Researchers from The Zuckerman Institute developed a deep neural network model that directly estimates the parameters of a speech synthesizer from all neural frequencies
A team of researchers from The Zuckerman Institute at Columbia University developed a system that translates thought into intelligible and recognizable speech. The new technology can monitor a person’s brain activity and reconstruct the words the person hears with unprecedented clarity. The technology relies on the power of speech synthesizers and Artificial Intelligence (AI) and can lead to new ways for computers to communicate directly with the brain. The technology can also prove helpful for people suffering from amyotrophic lateral sclerosis (ALS) or recovering from stroke. The research was published in Scientific Reports on January 29, 2019.
The team used a vocoder, a computer algorithm that can synthesize speech after being trained on recordings of people talking. To teach the vocoder to interpret to brain activity, the team asked epilepsy patients already undergoing brain surgery to listen to sentences spoken by different people. The team measured patterns of brain activity while the patients listened and the neural patterns were used to train the vocoder. In the next stage of the research, the team asked the same patients to listen to speakers that recited digits between 0 and 9. The team recorded the brain signals and ran them through the vocoder.
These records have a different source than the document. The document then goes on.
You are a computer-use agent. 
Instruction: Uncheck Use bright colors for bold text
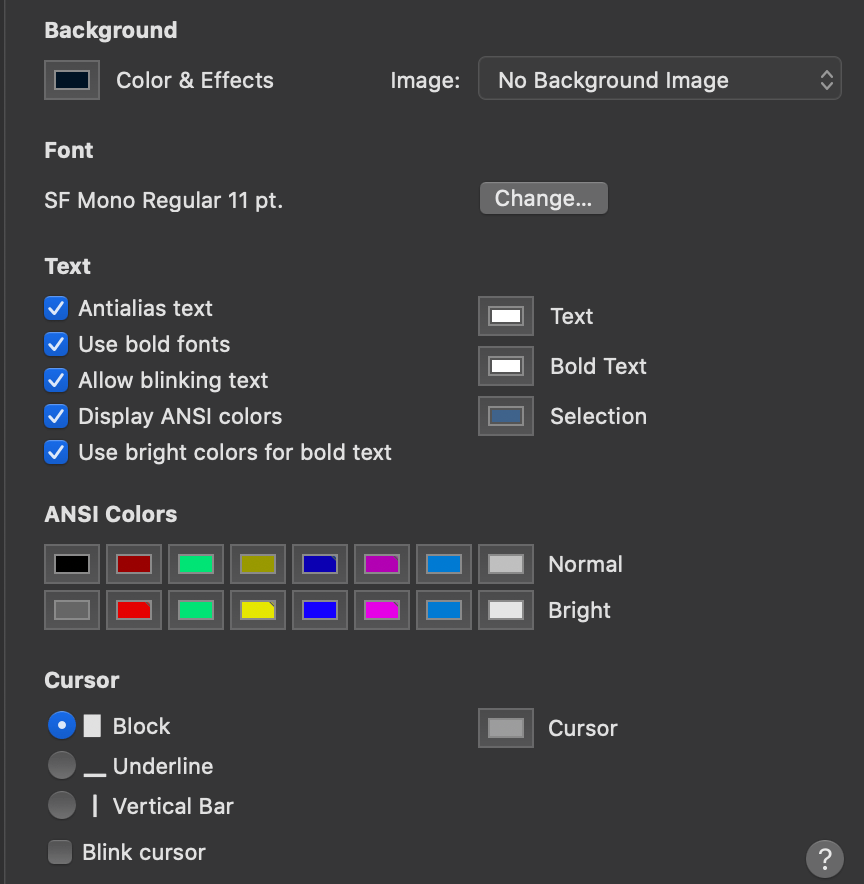[57, 452]
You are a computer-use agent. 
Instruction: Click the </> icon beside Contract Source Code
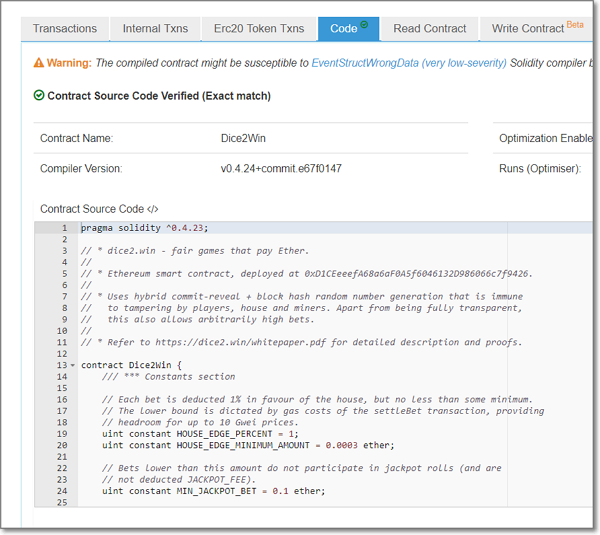click(153, 209)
The team used neural networks to analyze and clean the sound produced by the vocoder in response to those signals. The approach yielded in a robotic-sounding voice that recites a sequence of numbers. The team then tasked individuals to listen to the recording and report what they heard in order to test the accuracy of the recording. The team found that people were able to understand and repeat the sounds around 75% of the time. Moreover, the improvement in intelligibility was especially evident when the team compared the new recordings to the earlier, spectrogram-based attempts. The team plans to test more complicated words and sentences and is focused on running the same tests on brain signals emitted when a person speaks or imagines speaking.